Se Zhèn apareceu em sua leitura, o livro está nomeando uma condição, não uma previsão. A condição é esta: algo súbito sacudiu — ou está prestes a sacudir — o terreno do leitor, e a pergunta não é se isso vai acontecer, é como o leitor estará quando acontecer.
Trovão sobre trovão: a descarga que vem duas vezes. O caractere 震 significa estremecer, ser sacudido. A imagem clássica é a do sacerdote no meio do rito — o trovão estoura, a cem milhas todos se assustam, e ele segue oferecendo o vinho sem entornar uma gota.

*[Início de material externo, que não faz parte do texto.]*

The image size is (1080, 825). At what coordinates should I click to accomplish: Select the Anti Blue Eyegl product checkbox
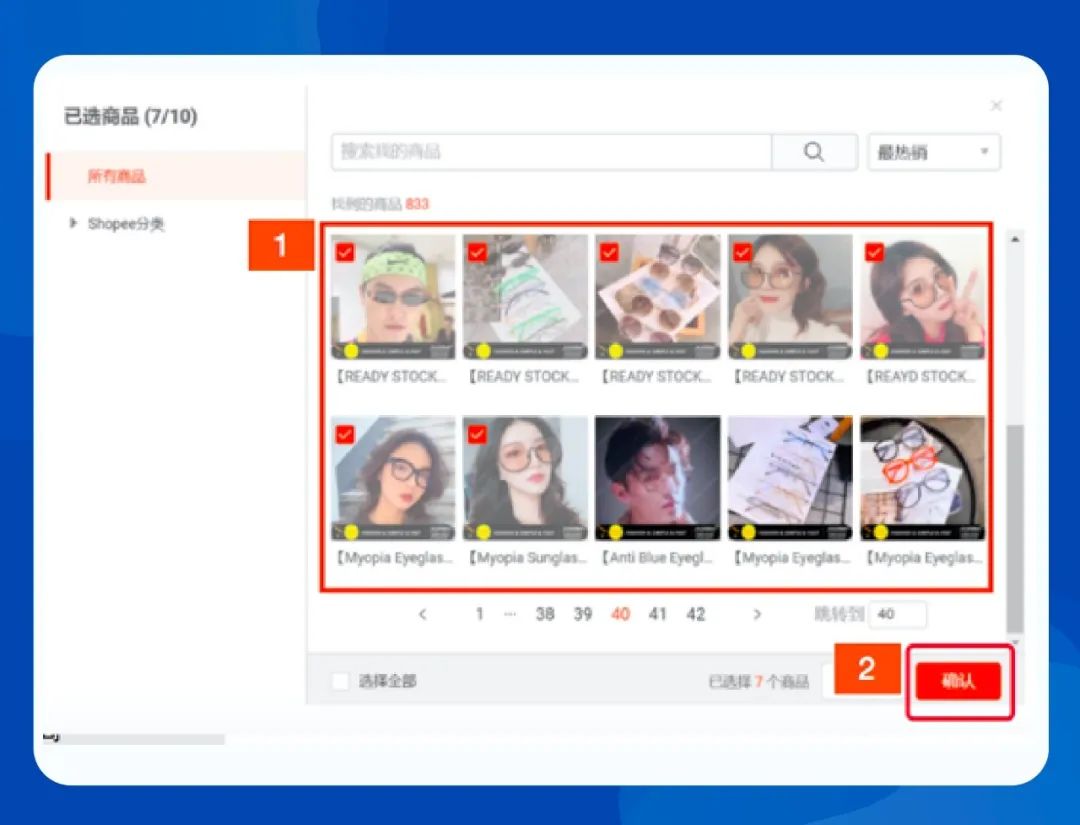(608, 434)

O que o livro aconselha não é apatia nem alarme, mas compostura ativa. O sobressalto vem; é natural que venha. Mas depois do sobressalto vêm as palavras risonhas: quem mantém o centro encontra a calma do outro lado do choque. Examinar-se e ajustar a vida: a frase da imagem é instrução literal. Use o despertar; não desperdice o som.
Zhèn aparece na sequência do Rei Wen logo após Dǐng — primeiro o caldeirão paciente, depois o trovão que o sacode. O livro nos lembra que toda construção paciente um dia recebe seu choque; quem construiu bem o caldeirão não derrama o caldo quando o trovão chega.